Ponownie. Energia szczęścia jest energią uniwersalną. Pochodzi z wyższego źródła. Aby zbudować kontakt z tą energią, aby weszła w nasze życie, aby zasłużyć na to prawo do energii szczęścia w naszym życiu, musimy otworzyć się na innych i życzyć innym dobra. W ten sposób stajemy się kanałem dla tej energii.

Zapamiętaj ilustrację z artykułu. Ona jest tutaj bardzo odpowiednia.

Przewodnicy szczęścia

Możemy być w każdym z tych miejsc - dla kogoś innego.

Boska energia szczęścia nie należy do nikogo na tym świecie, jest dana każdemu. Dlatego jeśli dostroimy się do sposobu myślenia „dawania wszystkim, służenia wszystkim, pomagania innym”, wtedy ta uniwersalna boska moc przepłynie przez nas jak przez kanał. Zobaczy tylko nasze kwalifikacje: " Tak, dzięki niemu mogę wejść w życie innych ludzi". I będzie coraz bardziej wypełniać nasze życie.

Dlatego wielcy święci są tacy szczęśliwi.

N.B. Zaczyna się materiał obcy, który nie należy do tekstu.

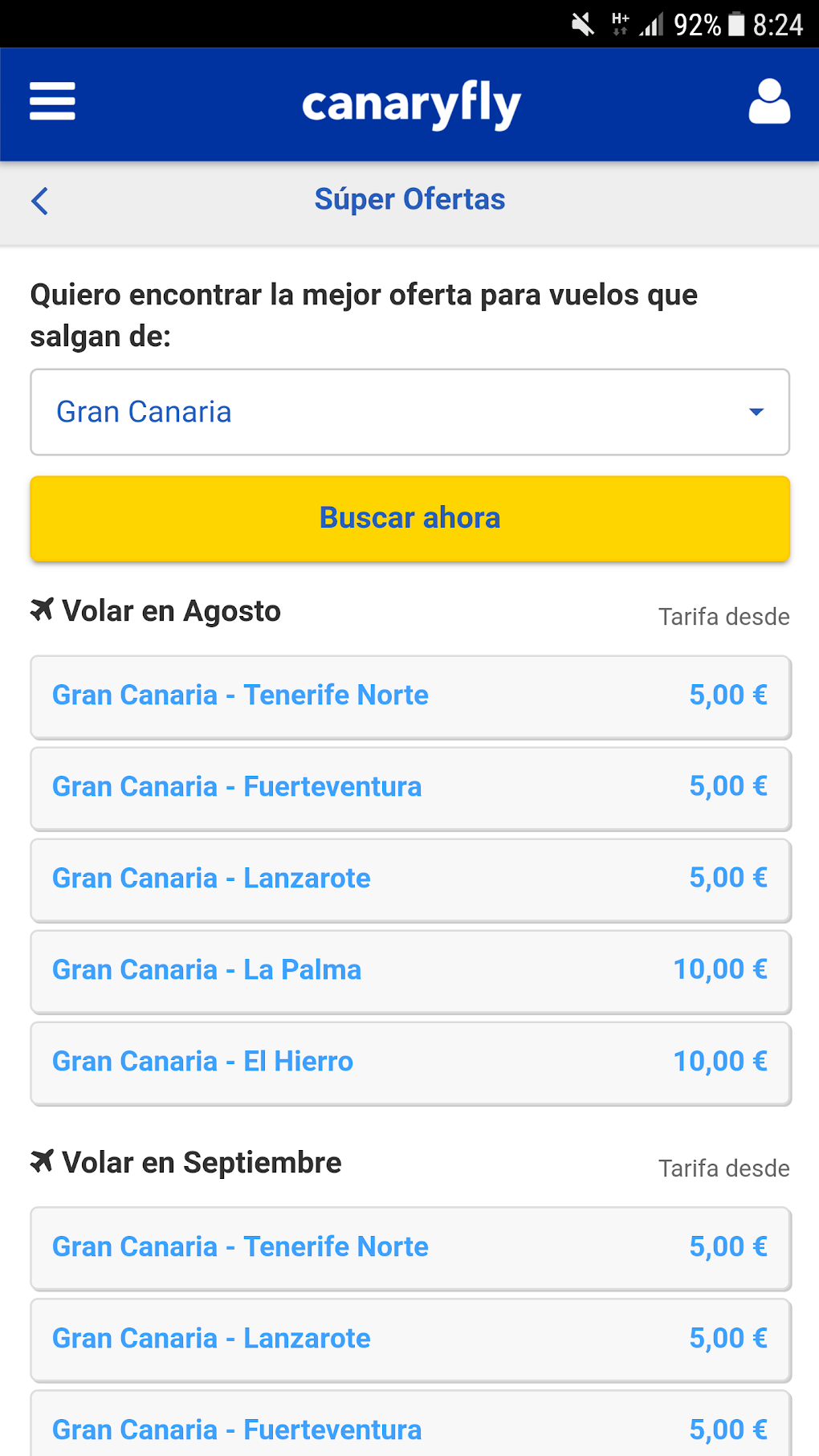Open September Gran Canaria - Fuerteventura offer
819x1456 pixels.
point(410,1429)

Dają nam wspaniały przykład, jak dobrze żyć na tym świecie, jak stać się szczęśliwym na tym świecie. A ten sekret jest bardzo prosty.

Aby stać się szczęśliwym człowiekiem, wystarczy otworzyć się na innych. Musimy zacząć coś dla nich robić. Nawet jeśli nie chcesz. Tego potrzeba, by być szczęśliwym.

Kurczak nie chce się odsunąć od ogrodzenia. Jej oczy widzą ziarna, jest od nich oddzielona małą szczeliną i próbuje je zdobyć. Ona nie rozumie: żeby zbliżyć się do ziarenek, do tego źródła przyjemności, trzeba najpierw się od niego oddalić. Musisz obejść ogrodzenie dookoła.

Świat jest jakoś uporządkowany. Są pewne sentymenty. Istnieją pewne prawa, według których działa. Zwierzę nie może odmówić chwilowej przyjemności. Osoba powinna być w stanie.

Cóż, teraz poćwiczmy, dobrze? :)

P.S. Jeśli jesteś tu po raz pierwszy, możesz teraz zasubskrybować, klikając tutaj. Jeśli chcesz pomóc innym zmienić się na lepsze, polecam ten artykuł.